Copy each of the entries below word for word, without the pictures.
◆ ◆ ◆ ◆ ◆
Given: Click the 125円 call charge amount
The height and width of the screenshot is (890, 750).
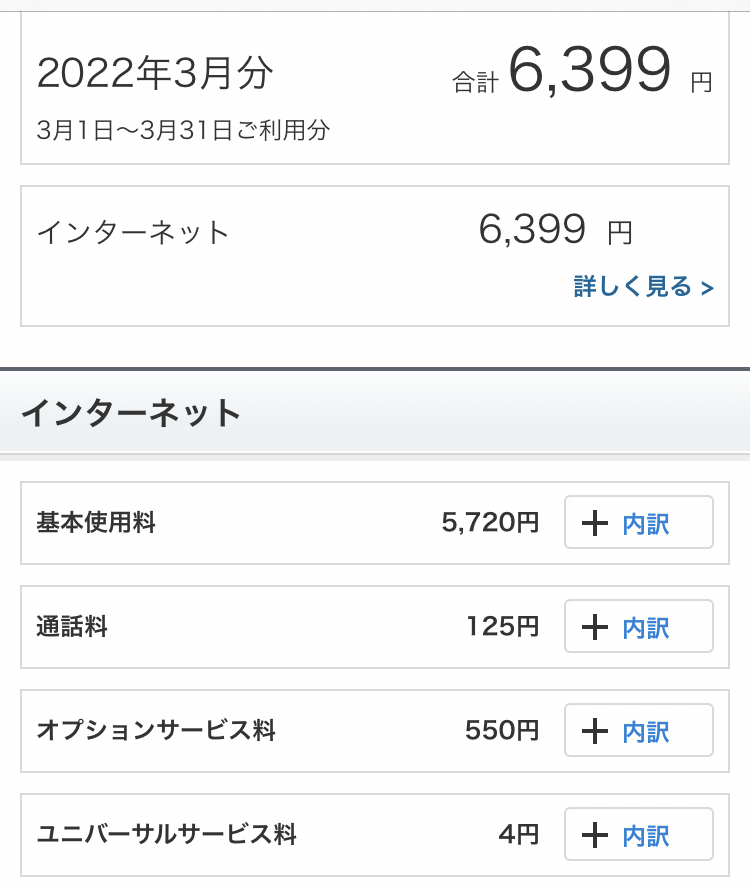Looking at the screenshot, I should (502, 627).
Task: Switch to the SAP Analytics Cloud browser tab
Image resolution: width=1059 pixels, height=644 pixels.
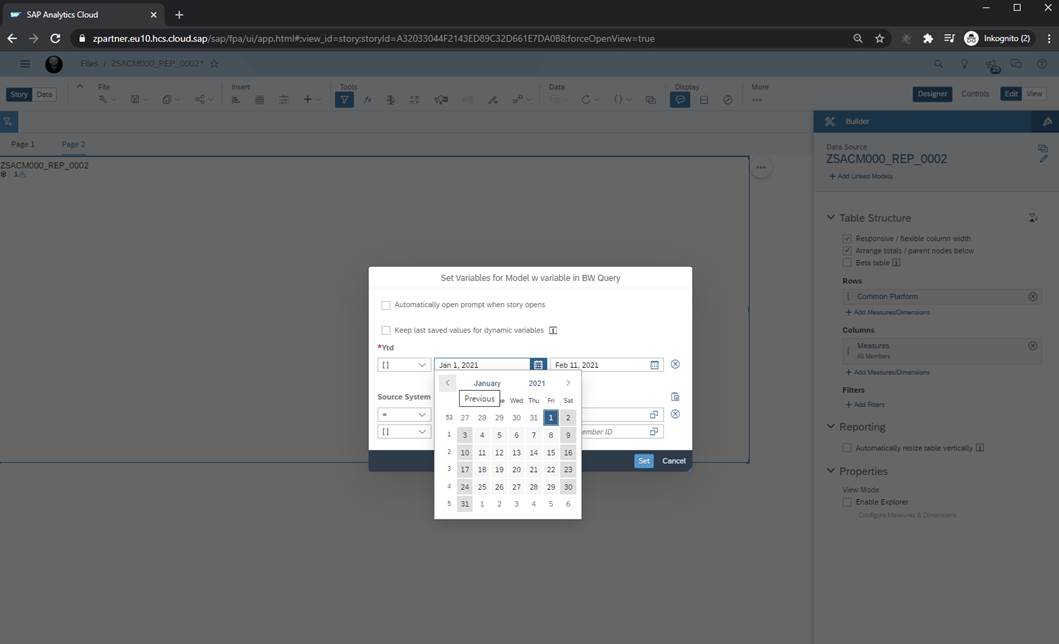Action: (80, 14)
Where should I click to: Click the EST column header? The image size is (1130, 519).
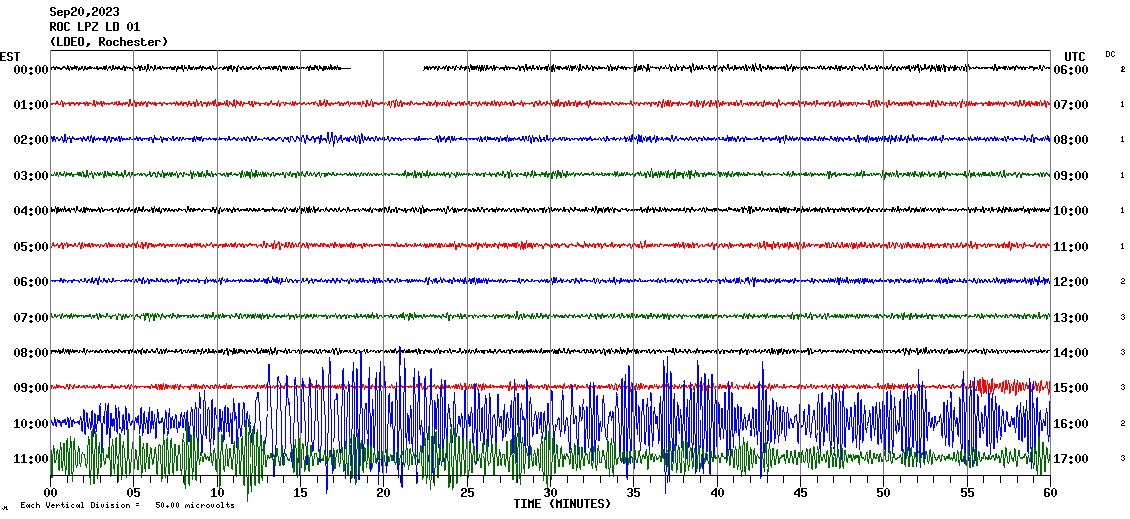point(10,56)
◆ ◆ ◆ ◆ ◆
◆ Written reply
Given: Click the 125円 call charge amount
The height and width of the screenshot is (890, 750).
Looking at the screenshot, I should (502, 627).
Task: Switch to the SAP Analytics Cloud browser tab
Image resolution: width=1059 pixels, height=644 pixels.
Action: (80, 14)
Where should I click to: Click the EST column header? The image size is (1130, 519).
point(10,56)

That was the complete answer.